Each strategy has trade-offs:

| Approach | Accuracy | Effort | Speed |
|----------|----------|--------|-------|
| Numerical (`numDeriv`) | $O(h^2)$ truncation error | None (default) | Slow (extra evaluations) |
| Hand-coded analytic | Exact | High (error-prone) | Fast |
| Automatic differentiation (AD package) | Exact (machine precision) | Low | Moderate |

The general recommendation: **start with the default** (no explicit
derivatives) during model development, then **switch to an AD package**
or hand-coded derivatives when you need accuracy or performance. For
derivative-free problems, use `nelder_mead()`.

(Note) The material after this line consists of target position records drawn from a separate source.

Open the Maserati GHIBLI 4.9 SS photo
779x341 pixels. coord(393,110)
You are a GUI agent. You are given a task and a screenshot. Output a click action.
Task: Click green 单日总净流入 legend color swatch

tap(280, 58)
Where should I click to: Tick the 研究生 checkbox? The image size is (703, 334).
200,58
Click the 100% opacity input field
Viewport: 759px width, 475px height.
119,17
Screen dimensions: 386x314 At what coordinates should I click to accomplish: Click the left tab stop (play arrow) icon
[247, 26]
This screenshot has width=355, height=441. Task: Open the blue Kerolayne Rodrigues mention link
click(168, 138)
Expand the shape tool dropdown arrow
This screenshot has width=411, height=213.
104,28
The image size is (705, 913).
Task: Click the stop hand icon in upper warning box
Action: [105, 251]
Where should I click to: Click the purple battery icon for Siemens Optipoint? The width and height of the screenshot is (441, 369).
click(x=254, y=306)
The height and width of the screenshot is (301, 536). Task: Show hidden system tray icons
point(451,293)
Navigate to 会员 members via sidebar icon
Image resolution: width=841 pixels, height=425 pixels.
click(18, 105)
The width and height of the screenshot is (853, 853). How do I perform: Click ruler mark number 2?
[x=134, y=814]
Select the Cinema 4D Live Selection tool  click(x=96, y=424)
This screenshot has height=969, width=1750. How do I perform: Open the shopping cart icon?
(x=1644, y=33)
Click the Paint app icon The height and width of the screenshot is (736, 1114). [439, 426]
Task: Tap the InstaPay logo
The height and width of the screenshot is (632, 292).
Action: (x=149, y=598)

| Situation | Recommended | Reason |
|-----------|-------------|--------|
| Quick prototyping | `numDeriv` (default) | Zero effort, just write the log-likelihood |
| Production / accuracy-critical | AD package or hand-coded | Exact derivatives |
| Complex models (mixtures, hierarchical) | AD package | Hand-coding is error-prone and tedious |
| Non-differentiable objective | `nelder_mead()` | Derivative-free simplex method |

## The Ecosystem at a Glance

The packages form a pipeline: **define** a model, **solve** for the MLE,
**combine** estimates, and **test** hypotheses---with closure at every
level.

| Package | CRAN | Purpose |
|---------|------|---------|
| [`algebraic.mle`](https://CRAN.R-project.org/package=algebraic.mle) | Yes | MLE algebra: `params()`, `se()`, `confint()`, `mle_weighted()` |
| [`algebraic.dist`](https://CRAN.R-project.org/package=algebraic.dist) | Yes | Distribution algebra: convolution, mixture, truncation |
| [`compositional.mle`](https://github.com/queelius/compositional.mle) | --- | Solver composition: `%>>%`, `%|%`, `with_restarts()` |
| [`hypothesize`](https://CRAN.R-project.org/package=hypothesize) | Yes | Test composition: `wald_test()`, `lrt()`, `fisher_combine()` |
| [`dfr.dist`](https://github.com/queelius/dfr.dist) | --- | Distribution-free reliability methods |

The typical workflow:

1. **Define** your model as a log-likelihood and pass it to
   `mle_problem()`
2. **Solve** with a composed solver strategy from `compositional.mle`
   --- get an `mle` object
3. **Combine** independent estimates with `mle_weighted()` from
   `algebraic.mle` --- get a (better) `mle` object
4. **Test** hypotheses with `hypothesize` --- get a `hypothesis_test`
   object
5. **Combine** tests with `fisher_combine()` --- get a (stronger)
   `hypothesis_test` object

At every step, the result is the same type as the input. That is the
SICP closure property, and it is what makes the ecosystem composable.